The potential interaction between the end-times electorate,
inept pursuit of Persian Gulf oil, Washington's multiple
deceptions and the financial crisis that could follow a
substantial liquidation by foreign holders of U.S. bonds is the
stuff of nightmares. To watch U.S. voters enable such policies
-- the GOP coalition is unlikely to turn back -- is depressing
to someone who spent many years researching, watching and
cheering those grass roots.
Four decades ago, the new GOP coalition seemed certain to enjoy
a major infusion of conservative northern Catholics and southern
Protestants. This troubled me not at all. I agreed with the
predominating Republican argument at the time that "secular"
liberals, by badly misjudging the depth and importance of
religion in the United States, had given conservatives a
powerful and legitimate electoral opportunity.
Since then, my appreciation of the intensity of religion in the
United States has deepened. When religion was trod upon in the
1960s and thereafter by secular advocates determined to push
Christianity out of the public square, the move unleashed an
evangelical, fundamentalist and Pentecostal counterreformation,
with strong theocratic pressures becoming visible in the
Republican national coalition and its leadership.
Besides providing critical support for invading Iraq -- widely
anathematized by preachers as a second Babylon -- the Republican
coalition has also seeded half a dozen controversies in the
realm of science. These include Bible-based disbelief in
Darwinian theories of evolution, dismissal of global warming,
disagreement with geological explanations of fossil-fuel
depletion, religious rejection of global population planning,
derogation of women's rights and opposition to stem cell
research. This suggests that U.S. society and politics may again
be heading for a defining controversy such as the Scopes trial
of 1925. That embarrassment chastened fundamentalism for a
generation, but the outcome of the eventual 21st century test is
hardly assured.

**Stored data:**
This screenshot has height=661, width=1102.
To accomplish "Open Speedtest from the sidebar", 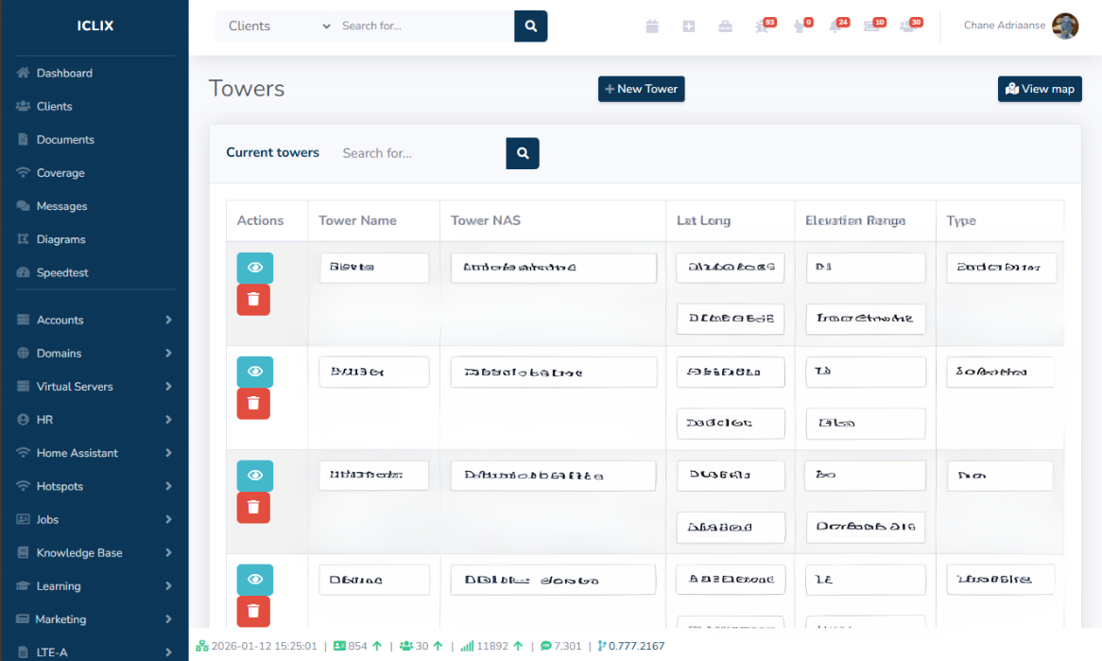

**Exercise requirements:**
[a] The passage calls the potential interaction of several factors "the stuff of nightmares." List each of those factors.
[b] Answer these questions using the passage:
(i) According to the passage, four decades ago the new GOP coalition seemed certain to gain a major infusion of which two groups?
(ii) As what have preachers widely anathematized Iraq?
(iii) In what year did the Scopes trial take place?

**Task-by-task outputs:**
[a]
- The end-times electorate
- Inept pursuit of Persian Gulf oil
- Washington's multiple deceptions
- The financial crisis that could follow a substantial liquidation by foreign holders of U.S. bonds

[b]
(i) Conservative northern Catholics and southern Protestants
(ii) A second Babylon
(iii) 1925